『ソニはご機嫌ななめ』 ホン・サンス監督   ☆☆☆★

日本版DVDを購入して鑑賞。例によって隙間が多く風通しが良く、オフビートでつかみどころがなく、あっけらかんと観客の思い込みのハシゴを外してくるホン・サンス・マジックは健在である。

しばらく行方不明だったソニ(チョン・ユミ)が久しぶりに大学へやってくる。友人たちはみんな驚く。ソニは大学教授(キム・サンジュン)に会ってアメリカ留学の推薦状を頼み、その後フライドチキンの店で偶然元カレ(イ・ソンギュン)と再会する。最初は憮然としていた元カレは酒が入るとソニを口説き始め、ソニはその場を去る。

次に元カレは先輩である映画監督に会いに行く。映画監督は面倒くさいと思いつつ飲み屋に出かけて元カレと飲む。飲み屋のママはフライドチキンの出前を頼み、元カレと映画監督は酔っ払ってグダグダの口論になる。

翌日、大学教授にもらった推薦状をソニは気に入らず、書き直しを頼む。気のある素振りを見せるソニに、教授は舞い上がって承諾する。その後教授はカフェで映画監督と会い、名前を出さずにソニのことをのろけ、映画監督は面白がって冷やかす。

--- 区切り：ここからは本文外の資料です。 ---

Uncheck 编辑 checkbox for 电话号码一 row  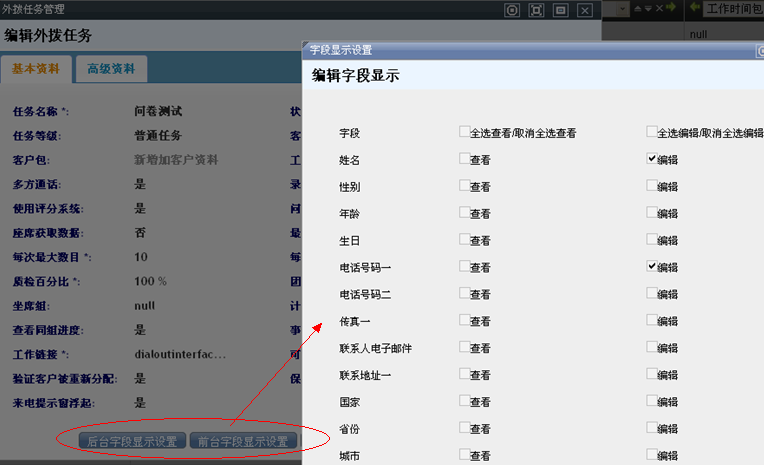coord(652,266)
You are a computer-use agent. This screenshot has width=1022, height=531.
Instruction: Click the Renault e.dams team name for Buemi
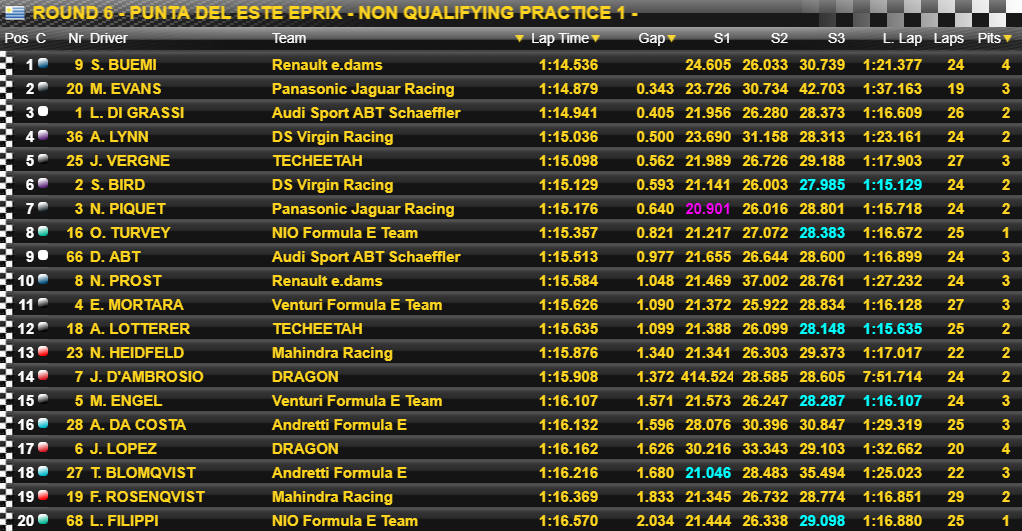coord(327,65)
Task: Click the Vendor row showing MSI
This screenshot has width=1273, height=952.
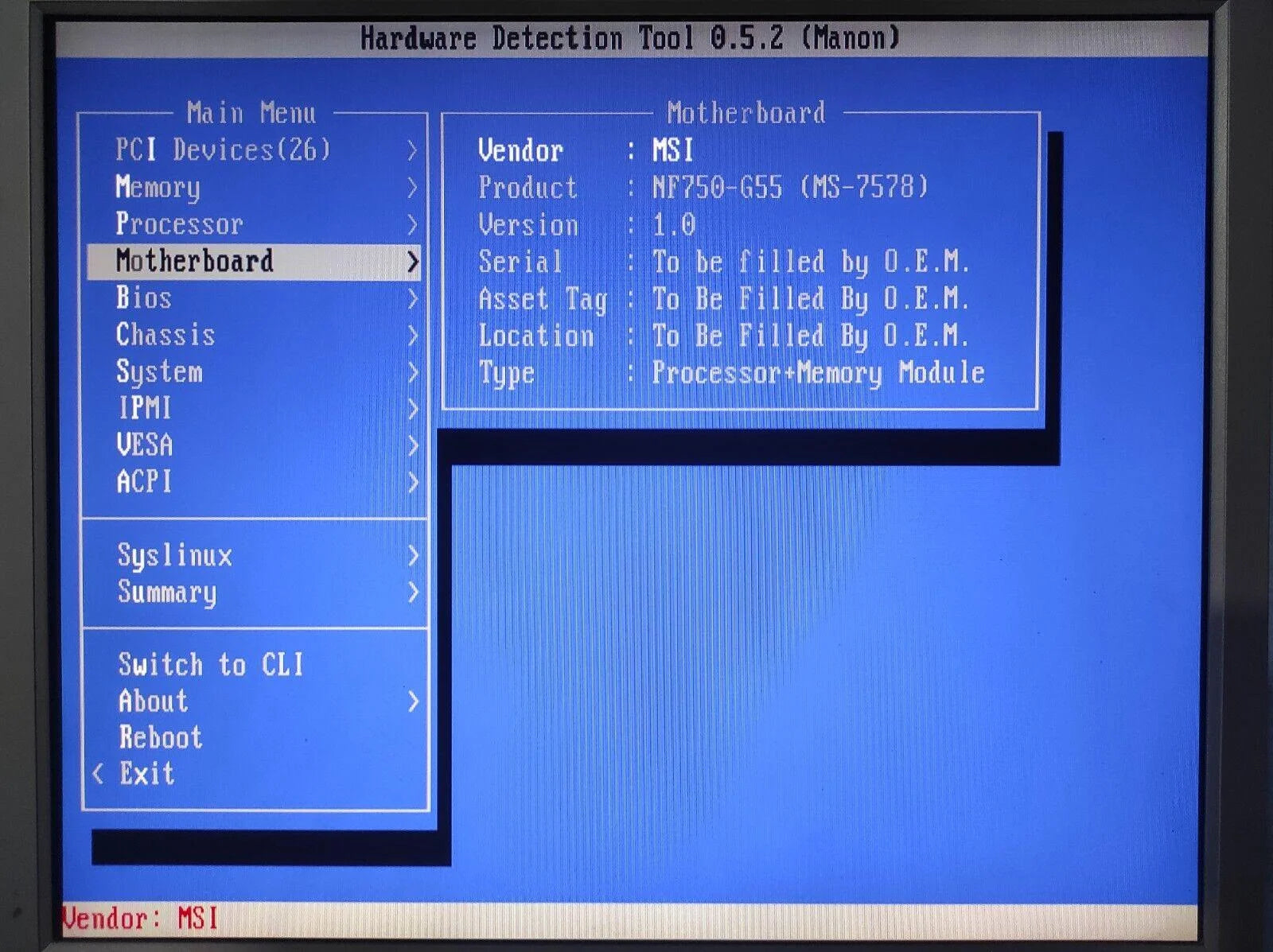Action: pyautogui.click(x=585, y=150)
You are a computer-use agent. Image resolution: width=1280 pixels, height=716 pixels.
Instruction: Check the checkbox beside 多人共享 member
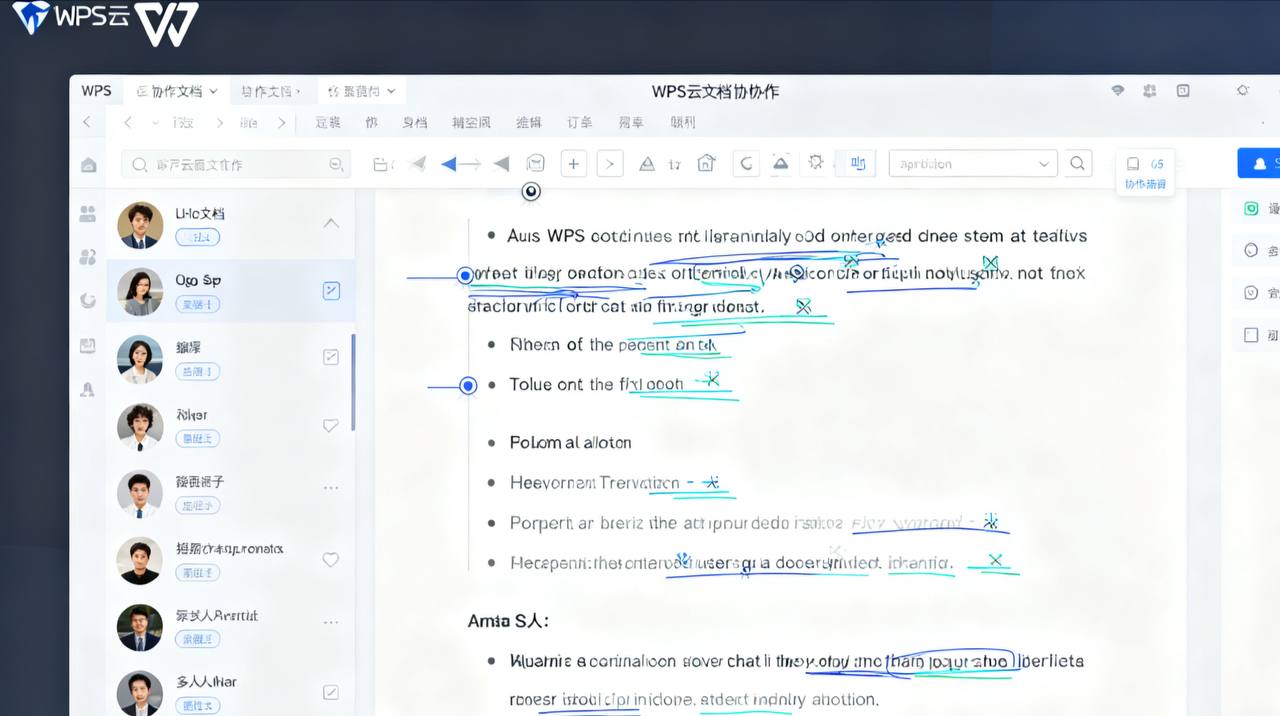[x=331, y=691]
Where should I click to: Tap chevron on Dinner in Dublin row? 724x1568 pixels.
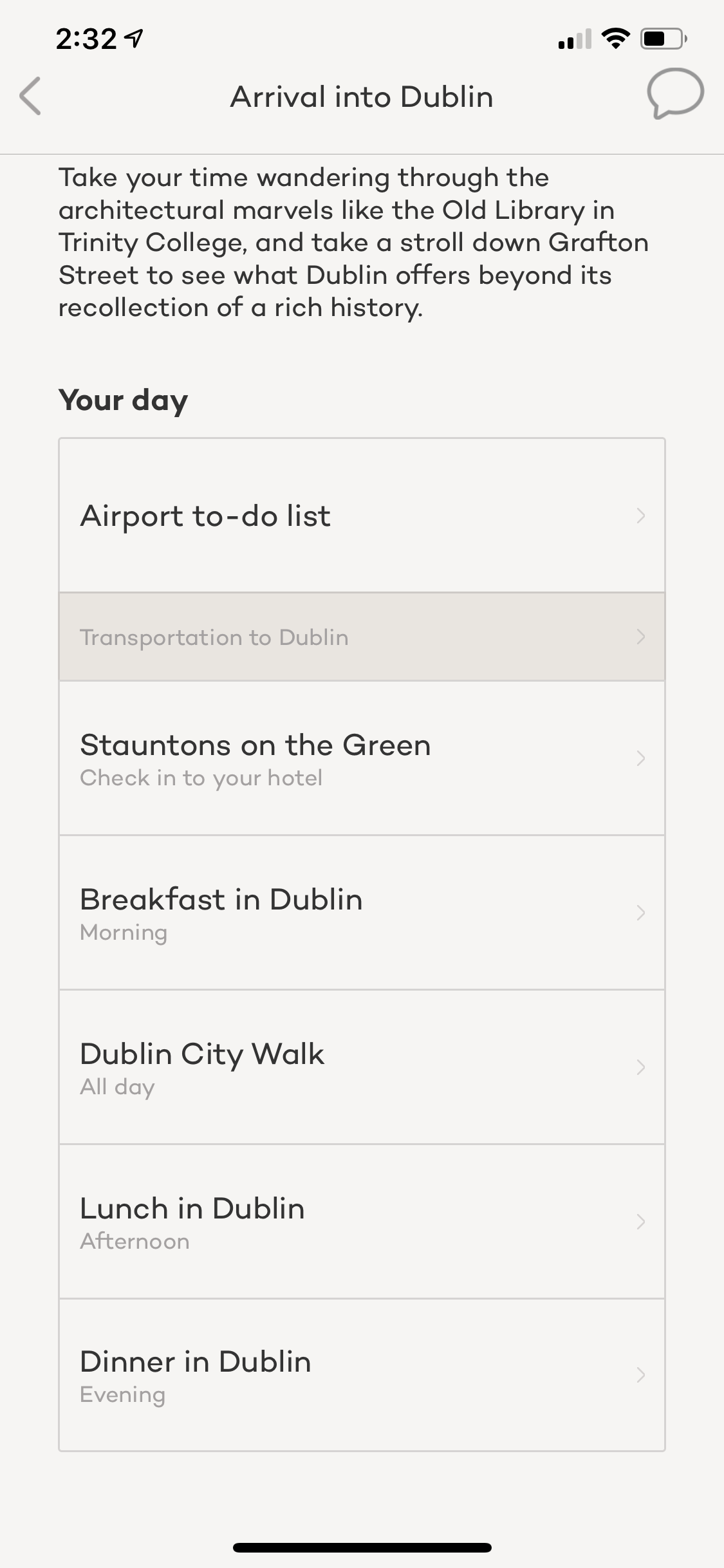point(640,1375)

その日の後刻、ソニと映画監督は道端でばったり会い、一緒に飲みに行く。飲み屋のママはフライドチキンの出前を頼み、二人はイイ雰囲気になって路上でキスをする。

そのまた翌日、ソニは王宮で教授と会い、書き直した推薦状を受け取り、今度は気に入る。元カレから電話が入り、どこにいるんだと聞かれる。同時に、教授には映画監督から電話が入る。ソニがトイレに行っている間にみんなが王宮にやってきて、教授、元カレ、映画監督全員が鉢合わせする。

元カレが、ここにソニがいるはずだと言って探し始めたので、教授はこっそりテキストを送ってソニに警告し、ソニは王宮から逃げ出す。教授、元カレ、映画監督の三人は王宮の中をだらだら歩き回り、当然ソニは見つからない。終わり。

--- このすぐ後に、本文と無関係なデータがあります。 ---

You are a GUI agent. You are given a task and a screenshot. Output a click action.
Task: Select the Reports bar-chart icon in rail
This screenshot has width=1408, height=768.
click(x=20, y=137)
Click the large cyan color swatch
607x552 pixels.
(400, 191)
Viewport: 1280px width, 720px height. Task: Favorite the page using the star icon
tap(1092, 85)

よく分からない、と思われるだろうが、まさにこれはそんな「よく分からない」映画である。

要するに、繋がりがある男たち三人が三人ともソニに気があり、結果的にソニに翻弄されるという話だ。結局ソニが誰とどうなるかは不明、というより、結局誰ともどうにもならないのだろうと思う。この映画の後、ソニはあっさりアメリカに留学してまた行方不明になる予感がする。

あえて誰が一番脈があったのかといえば、キスをした映画監督だった気がするが、それに特別な意味があるのかは怪しい。この映画の中で起きるあれこれは男たちにとってはその時々で深刻だったり有頂天だったりするのだろうが、結局のところ何の意味もなく、シャボン玉のようにただ生まれては消える、日々の泡沫でしかないように思えてくる。

つまり、普通の映画が意味あることを取り上げ、掘り下げて、その意味の重たさや大切さで観客にアピールするのに対し、この映画は意味のなさ、どこにも大切なものなどないという空虚な確信で観客にアピールする。登場人物たちの交流や営みを至近距離から臨場感たっぷりに描きながら、それらすべてから重々しさを剥奪し、空っぽの軽やかさを微笑みとともに差し出してみせる。

ホン・サンス監督の映画には常にそういうベクトルがあって、それが彼独特のオフビート感の源泉となっているが、本作では特にそれが顕著だと思う。これはヌーベルバーグから継承された手法のようだが、ホン・サンス監督はそこにコミカルな視点、つまり登場人物たちはみな滑稽な存在であるという観点を導入する。さらにロメール的なリアルな感情の揺らぎをドキュメンタリー風に混ぜ込むことで、意味と無意味の絶妙なバランスを現出させる。

それを達成するためのホン・サンス監督の得意技が「繰り返し」だが、これは本作でひときわコミカルな形で使われている。どこにいても出て来るフライドチキンやベタベタの歌謡曲は分かりやすいが、それ以外にも色んな人物が口にする「とことんやれ」の説教や、ソニについての人物評(「内向的だが頭がいい、勇敢、ちょっと変」)も効果的で、観客をニヤニヤさせずにはおかない。

もう一つの得意技である「飲み屋でのグダグダな会話」も、もちろん頻出する。

一方で、他のホン・サンス作品では顕著なメタフィクション性は、この映画にはほぼ見当たらない。おそらくそれも、本作が特にコミカルな印象を与える理由の一つだろう。終盤の王宮での鉢合わせシーンなど、いかにもコメディだ。

まあそんなわけで、本作はホン・サンス監督作品の中でもとりわけ軽く、肩の力を抜いて脱力しつつ観れる映画です。気軽にどうぞご覧になって下さい。